**Collected data entries**
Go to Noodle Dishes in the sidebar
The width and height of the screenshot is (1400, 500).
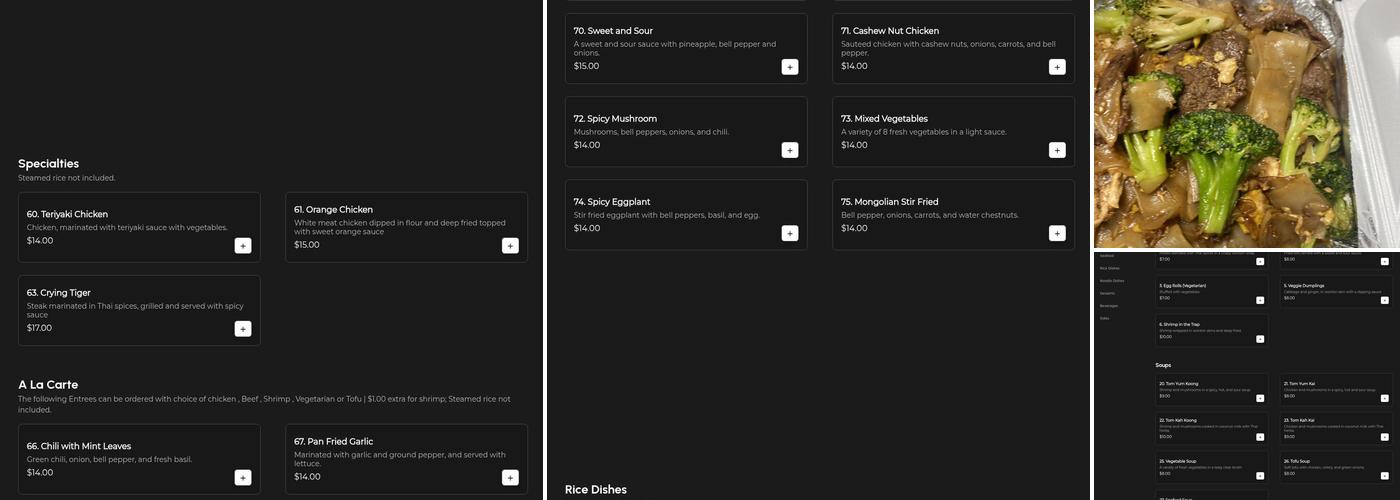tap(1111, 281)
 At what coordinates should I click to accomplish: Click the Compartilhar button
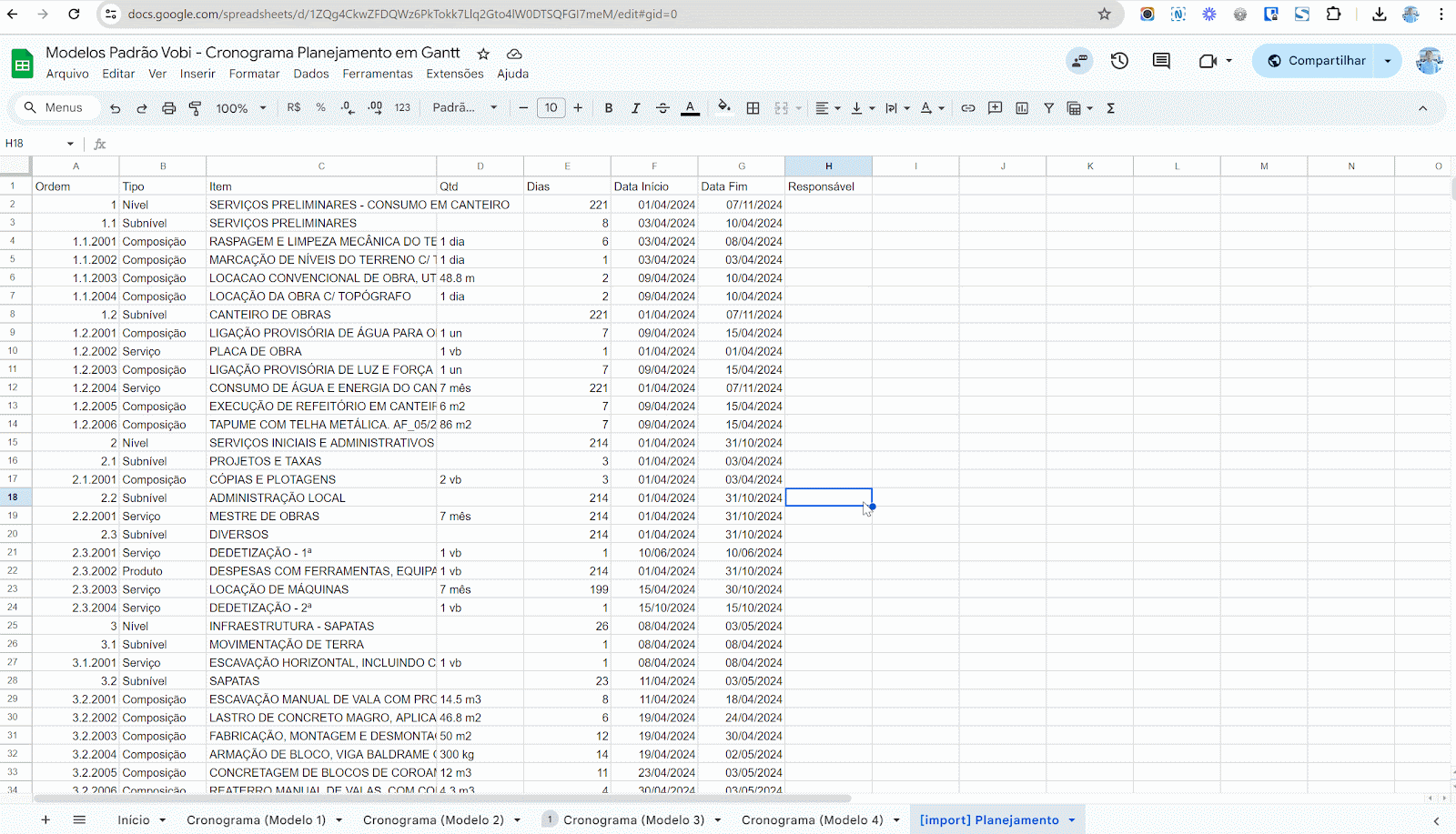[1315, 61]
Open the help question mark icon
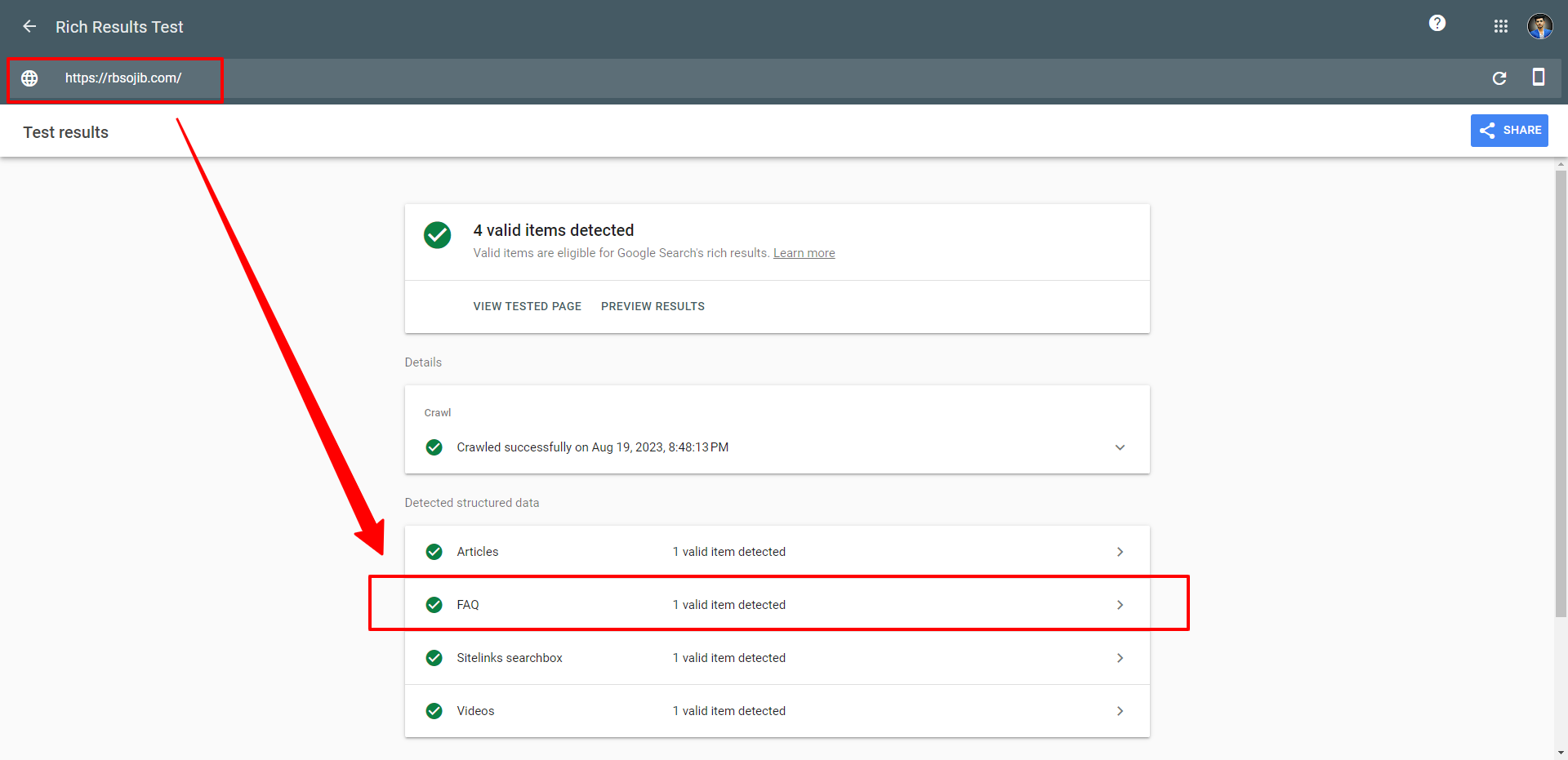 [x=1437, y=24]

**Exercise prompt**
Could you output every record above exactly as it appears, without the pictures?

**Exercise solution**
Go to Noodle Dishes in the sidebar
The width and height of the screenshot is (1400, 500).
tap(1111, 281)
 At what coordinates should I click to accomplish: Click the Compartilhar button
[1315, 61]
Open the help question mark icon
 [x=1437, y=24]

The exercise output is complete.